In her visit to the Senate of College Councils last Thursday, Student Regent Ashley Purgason was quick to say that online courses “are here to stay.” More grim than enthusiastic, she assured students that online courses represented the way of the future and that faculty and students are being actively consulted about the courses’ development. The students, for the most part, seemed nonplussed by this announcement.
Why is online learning the way of the future? When I asked other students if they like online courses, their responses universally lukewarm included the following: The courses are easy to game. They’re what you make of them. They’re easier. One student responded by saying he had never taken an online class, only to remember that he had, and the experience had been so unremarkable that he had completely forgotten about it.
They had all taken online courses. Why? Because they were accessible, and these students needed the course credits the online courses provided to complete their real-life degrees.
The accessibility of online courses makes ignoring their rise impossible (or at least foolish). And the UT System has already made a move to develop online courses. Last October, UT invested $10 million in the nonprofit online course platform edX, joining Harvard, MIT and the University of California at Berkeley in developing massive, open online courses that could be taken for free — although not for credit — by anyone in the world. The move, as The Texas Tribune reported, was praised by Gov. Rick Perry, who said that the partnership was “great news for Texas” and “exactly the type of effort [he hopes] more schools will consider.”
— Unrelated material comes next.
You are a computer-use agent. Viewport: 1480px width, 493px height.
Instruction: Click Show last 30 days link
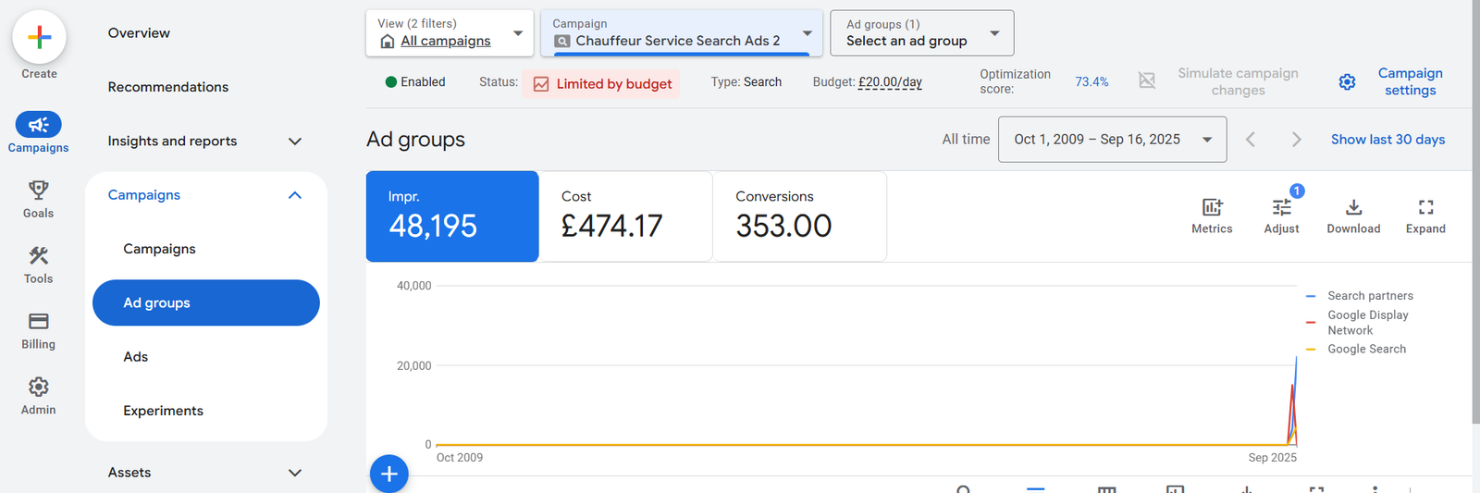pos(1388,140)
The editorial board of this paper, however, took a more skeptical view, saying that “fully online courses, like those that will be offered through edX, are as yet unproven substitutes for in-person learning.” The UT System would be wise, suggested the editorial, to provide a vision for what online learning might look like before they pony up the money for a new delivery system.
In the five months since the partnership, eight more universities have jumped on the edX bandwagon, including Australian National University, Wellesley College, and Rice University. UT is planning to launch four courses through the edX platform in the fall. Given the enduring appeal of online courses and the suggestion last Thursday by Purgason that they are the future, what should a brick-and-mortar university like UT do to prepare for the rise of online education?
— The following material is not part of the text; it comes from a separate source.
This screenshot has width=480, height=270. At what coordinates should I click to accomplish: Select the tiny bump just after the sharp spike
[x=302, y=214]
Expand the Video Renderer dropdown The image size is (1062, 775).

When asked about how UT-Austin can better prepare for the rise of online courses, Harisson Keller, vice provost for higher education policy and research, suggested that UT do three things: Engage faculty and students in course development, establish new partnerships with other educational institutions, and invest in technological infrastructure on campus. I suggest we do a fourth: Define the values of a UT education we want to persevere in this rapidly changing educational climate.
What do I mean by values? I mean, how much do you value sitting in a Welch lecture hall and listening to your professor speak? How much do you value retrieving a book from the PCL stacks or studying in the Hogwarts-esque Battle Hall reading room? How much do you value living in an on-campus dorm like Jester?
All these are linked to the idea of college as a campus-centric experience in which you interact face-to-face with other students and your professors. And while I could never claim that online courses present an immediate threat to this experience (edX courses aren’t even offered for credit, after all), every day a student completes their coursework online, from home, is a day they don’t come to campus and walk past the Tower, past the South Mall, past 60,000 other students who have come from somewhere else to learn here, in a classroom on the 40 Acres, instead of through a website that just happens to bear the school’s name.
Wright is a Plan II and biology junior from San Antonio.